The Technical Reason Cuts Are Off the Table
Gundlach gave a specific, mechanical explanation for why the Fed physically cannot cut rates right now.
The 2-year U.S. Treasury yield is currently running 50 basis points ABOVE the Fed funds rate. That's a hard signal from the bond market that traders expect rates to stay elevated for an extended period. The 2-year yield moves in anticipation of Fed policy. When it's above the Fed funds rate, the market is effectively saying: "Don't expect cuts anytime soon."
Gundlach put it plainly on Fox News: "It is impossible to cut rates when the yield on the 2-year U.S. Treasury is 50 basis points higher than the Fed funds rate."
Rate HIKES Are Now in the Conversation
According to the CME FedWatch Tool, the odds of a rate hike have surged to 16% — up from near-zero probability in early April. Meanwhile, the chance of ANY cut this year has collapsed to just 12%, down from 21% a month ago.
Gundlach flagged the hike risk explicitly in his Bloomberg interview, per Business Insider's reporting. He described it as the "upside risk" scenario — meaning inflation could force the Fed's hand in the wrong direction for markets.
The conversation has shifted from whether cuts are coming to whether hikes are.
The Iran Factor and Citi's Oil Warning
The inflation spike isn't happening in a vacuum. The prolonged U.S.-Iran conflict has sent oil prices surging, and that energy shock is now feeding directly into CPI.
Citigroup, in a report flagged by BigGo Finance, maintained its forecast for Brent crude at $120 per barrel over the next three months — citing the risk that U.S.-Iran negotiations remain deadlocked and the Strait of Hormuz stays under pressure.
$120 Brent crude and 4% CPI simultaneously would paralyze the Fed. Rate cuts in that environment would be economically reckless. Jerome Powell — or rather, his incoming replacement — would have no good options.
The New Fed Chair Walks Into a Minefield
Gundlach also weighed in on Kevin Warsh, who is set to take over as Fed Chair. His assessment was blunt: "He is taking on the role at a very difficult time."
Warsh will inherit an economy where inflation is re-accelerating, oil is spiking, President Trump is publicly demanding rate cuts, and the bond market is pricing in extended tightness. There is no politically painless move available.
The Fed Chair transition during a stagflationary moment deserves more scrutiny than it's received.
Where Gundlach Is Putting Money
Gundlach's revised playbook, as reported by Business Insider: 20% allocation to cash and hard assets. He's recommending investors exit risk assets — stocks look expensive given the upside rate risk — and move into cash, gold, and physical assets.
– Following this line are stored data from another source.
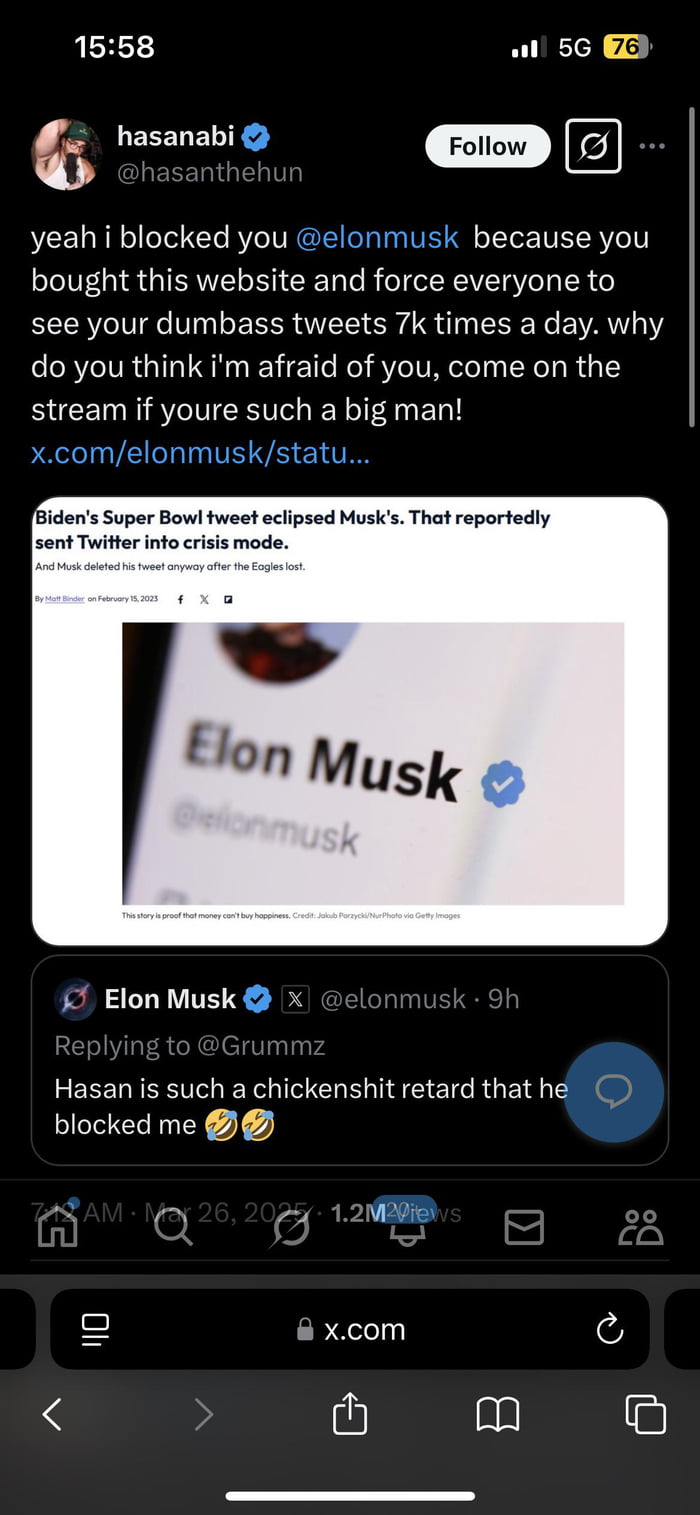Open Search from the bottom navigation
The image size is (700, 1515).
click(174, 1226)
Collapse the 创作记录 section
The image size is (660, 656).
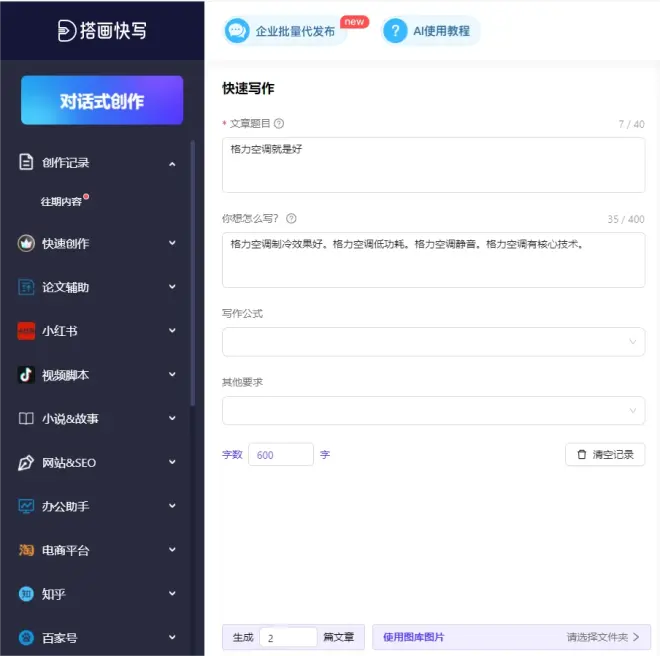[172, 163]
His gold call is specific: he said he would aggressively buy gold if it dips below $3,500 per ounce, according to BigGo Finance.
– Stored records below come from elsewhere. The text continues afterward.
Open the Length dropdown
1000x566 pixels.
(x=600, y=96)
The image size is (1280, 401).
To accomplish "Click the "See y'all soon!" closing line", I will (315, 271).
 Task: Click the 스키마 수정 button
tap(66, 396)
Stocks, meanwhile, have climbed to new records. Gundlach's take: "The market surges when the Fed does nothing about the inflation problem." He's calling it complacency, not strength.
What This Means for Regular People
If Gundlach is right — and the bond market data increasingly supports his view — anyone counting on mortgage rate relief this year is going to be disappointed. Home affordability stays crushed. Variable-rate debt stays expensive. Savings accounts and short-term Treasuries remain the rare bright spot.
The market at record highs while CPI threatens 4% and rate hike odds climb to 16% is not a sign of economic health. It's a sign that someone is going to be very wrong, very soon.